Citigroup Consumer behavior has diverged as inflation in goods and services makes life more difficult for many Americans, CEO Jane Fraser said Monday.
Fraser, who heads one of the largest credit card issuers in the United States, said she sees a K-shaped consumer. This means that wealthy people continue to spend, while lower-income Americans are becoming more cautious with their consumption.
“A lot of the growth in spending in the last few quarters has happened with affluent customers,” Fraser told CNBC's Sarah Eisen in an interview.
“We're seeing a more cautious low-income consumer,” Fraser said. “They are feeling more pressure from the cost of living, which has been high and increasing for them. So, even though they have jobs, their debt service levels are higher than they were before.”

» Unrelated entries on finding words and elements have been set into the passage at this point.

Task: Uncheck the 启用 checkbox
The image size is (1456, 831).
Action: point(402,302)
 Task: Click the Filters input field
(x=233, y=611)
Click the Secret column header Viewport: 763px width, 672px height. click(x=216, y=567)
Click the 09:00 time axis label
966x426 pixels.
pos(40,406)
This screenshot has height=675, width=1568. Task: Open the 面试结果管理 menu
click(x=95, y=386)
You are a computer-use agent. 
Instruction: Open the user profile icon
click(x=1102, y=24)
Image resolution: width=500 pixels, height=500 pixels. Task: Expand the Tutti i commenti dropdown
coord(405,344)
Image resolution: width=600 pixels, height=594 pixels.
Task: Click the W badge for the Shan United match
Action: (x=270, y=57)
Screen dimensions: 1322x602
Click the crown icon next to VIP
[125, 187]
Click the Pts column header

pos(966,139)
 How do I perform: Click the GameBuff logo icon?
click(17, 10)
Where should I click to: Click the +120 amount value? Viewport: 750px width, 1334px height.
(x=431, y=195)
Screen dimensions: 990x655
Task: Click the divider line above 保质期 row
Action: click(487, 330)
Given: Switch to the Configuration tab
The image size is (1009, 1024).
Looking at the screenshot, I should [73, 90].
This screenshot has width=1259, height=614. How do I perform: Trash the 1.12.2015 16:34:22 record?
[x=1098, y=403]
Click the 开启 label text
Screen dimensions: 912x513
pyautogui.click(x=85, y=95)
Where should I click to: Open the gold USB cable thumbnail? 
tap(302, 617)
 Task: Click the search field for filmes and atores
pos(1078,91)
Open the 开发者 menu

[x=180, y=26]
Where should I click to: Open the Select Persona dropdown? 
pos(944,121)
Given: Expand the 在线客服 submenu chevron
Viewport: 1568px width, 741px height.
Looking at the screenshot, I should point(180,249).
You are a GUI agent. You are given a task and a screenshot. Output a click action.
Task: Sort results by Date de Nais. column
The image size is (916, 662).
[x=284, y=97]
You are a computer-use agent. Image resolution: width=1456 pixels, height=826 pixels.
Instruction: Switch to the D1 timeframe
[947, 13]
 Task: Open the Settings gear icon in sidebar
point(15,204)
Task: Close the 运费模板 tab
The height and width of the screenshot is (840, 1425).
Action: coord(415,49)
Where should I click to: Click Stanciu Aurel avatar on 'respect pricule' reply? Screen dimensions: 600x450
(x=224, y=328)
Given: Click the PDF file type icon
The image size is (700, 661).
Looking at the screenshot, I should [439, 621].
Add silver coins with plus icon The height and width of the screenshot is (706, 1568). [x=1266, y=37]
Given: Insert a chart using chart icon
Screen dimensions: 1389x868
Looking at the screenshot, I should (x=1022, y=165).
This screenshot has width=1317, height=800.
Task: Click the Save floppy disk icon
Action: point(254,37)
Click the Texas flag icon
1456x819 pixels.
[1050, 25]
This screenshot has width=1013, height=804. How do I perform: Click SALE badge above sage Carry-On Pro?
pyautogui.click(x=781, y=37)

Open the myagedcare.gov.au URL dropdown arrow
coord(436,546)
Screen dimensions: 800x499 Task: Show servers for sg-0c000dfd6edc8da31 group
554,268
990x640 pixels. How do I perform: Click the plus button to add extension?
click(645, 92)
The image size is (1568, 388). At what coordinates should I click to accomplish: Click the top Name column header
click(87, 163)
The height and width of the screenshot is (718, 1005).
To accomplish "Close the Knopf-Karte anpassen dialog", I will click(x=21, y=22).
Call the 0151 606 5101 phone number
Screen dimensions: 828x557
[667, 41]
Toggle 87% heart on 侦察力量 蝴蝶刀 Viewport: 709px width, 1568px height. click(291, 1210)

The stock market has hung on one question this year: When will the Fed start easing interest rates after a series of 11 hikes? Strong employment numbers and persistent inflation in some categories have complicated the picture, dampening expectations about when monetary easing will begin. This means Americans will have to live with higher rates of credit card debt, auto loans and mortgages for longer.
“I think, like everyone here, we hope to see economic conditions that will allow interest rates to fall sooner rather than later,” Fraser said.
“It's hard to have a soft landing,” the CEO added, using a term for when higher interest rates lower inflation without triggering an economic recession. “We're optimistic, but it's always hard to get one.”